Archieven
Het Nieuwe Instituut beheert ongeveer 700 archieven en verzamelingen van Nederlandse architecten, stedenbouwkundigen, beroepsverenigingen en opleidingen met in totaal 4.000.000 documenten. De collectie is na die van Naturalis de grootste van Nederland en behoort ook wereldwijd tot de grootste collecties op het terrein van de architectuur. Naast museale tekeningen bevatten deze archieven schetsen en voorontwerpen, werktekeningen, zakelijke en persoonlijke correspondentie, foto's, maquettes, affiches en verzamelde knipsels en tijdschriftartikelen. Aan de hand van de archieven van de belangrijkste architecten en stedenbouwers biedt de collectie inzicht in 130 jaar ontwikkeling van de Nederlandse architectuur en stedenbouw. De uniciteit van veel archieven, hun artistieke kwaliteit en de meerwaarde die het totaal van de verzameling oplevert, verleent de collectie van Het Nieuwe Instituut een grote cultuurhistorische betekenis. Het archief van zogenoemd 'born digital' materiaal is sterk groeiende en kent inmiddels 60.000 files. In het verlengde hiervan heeft het instituut de afgelopen tijd veel tijd en middelen geinvesteerd in het digitaliseringsvraagstuk, dat onder meer heeft geleid tot een nieuw zoekportaal. Het zoekportaal biedt toegang tot het grootste digitale architectuurarchief en bevat 140.000 beelden.
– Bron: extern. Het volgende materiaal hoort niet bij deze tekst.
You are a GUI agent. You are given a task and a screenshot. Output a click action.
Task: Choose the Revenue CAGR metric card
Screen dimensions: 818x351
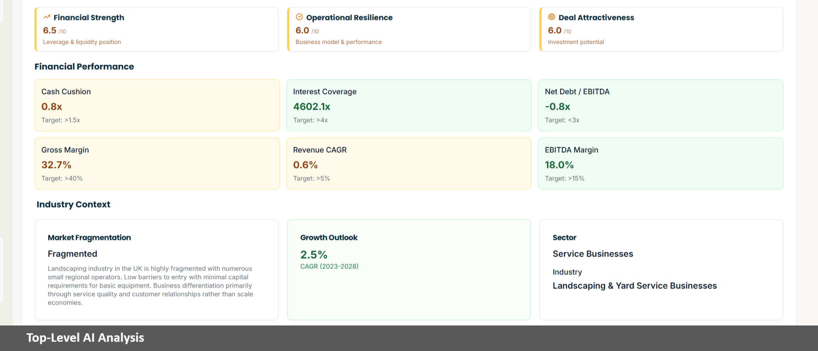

Midden 19de eeuw, tegelijk met de oprichting van de vakvereniging Maatschappij tot Bevordering der Bouwkunst, krijgt de opleiding tot architect in de moderne zin gestalte. Vanaf dat moment worden ook architectenarchieven gevormd. De archieven van het bureau van P.J.H. Cuypers en zijn zoon J.Th. Cuypers behoren tot de belangrijke collectiestukken uit de19de eeuw. Het zwaartepunt van de verzameling ligt bij de periode 1900-1940 met archieven van onder andere H.P. Berlage, K.P.C. de Bazel, W. Kromhout, M. de Klerk, J.J.P. Oud, W.M. Dudok, J. Duiker, J.A. Brinkman en L.C. van der Vlugt, T. van Doesburg, H. Th. Wijdeveld, G. Th. Rietveld en C. van Eesteren. Het Nieuwe Bouwen vormt daarin een speerpunt. De wederopbouwperiode (1940-1965) is goed gedocumenteerd met de archieven van J.H. van den Broek en J.B. Bakema, H. Maaskant en W. Wissing. Van recenter datum zijn onder meer de archieven van Herman Hertzberger, Sjoerd Soeters en Albers en Van Huut.
Ook de archieven van instellingen en opleidingen op het gebied van de bouwkunst vormen een belangrijk deel van de collectie, zoals de Maatschappij tot bevordering der bouwkunst, Bond van Nederlandse Architecten (BNA), NIROV en de Academie van Bouwkunst Amsterdam. Dat geldt ook voor de resultaten van belangwekkende prijsvragen en tentoonstellingen. Voorbeelden hiervan zijn de prijsvragen voor het Amsterdamse raadhuis uit 1936 en 1967, de prijsvraag voor de Beurs in Rotterdam, een tentoonstelling als Nederland bouwt in Baksteen (1941) en de fotopanelen van de Tentoonstellingsraad (1925-1935).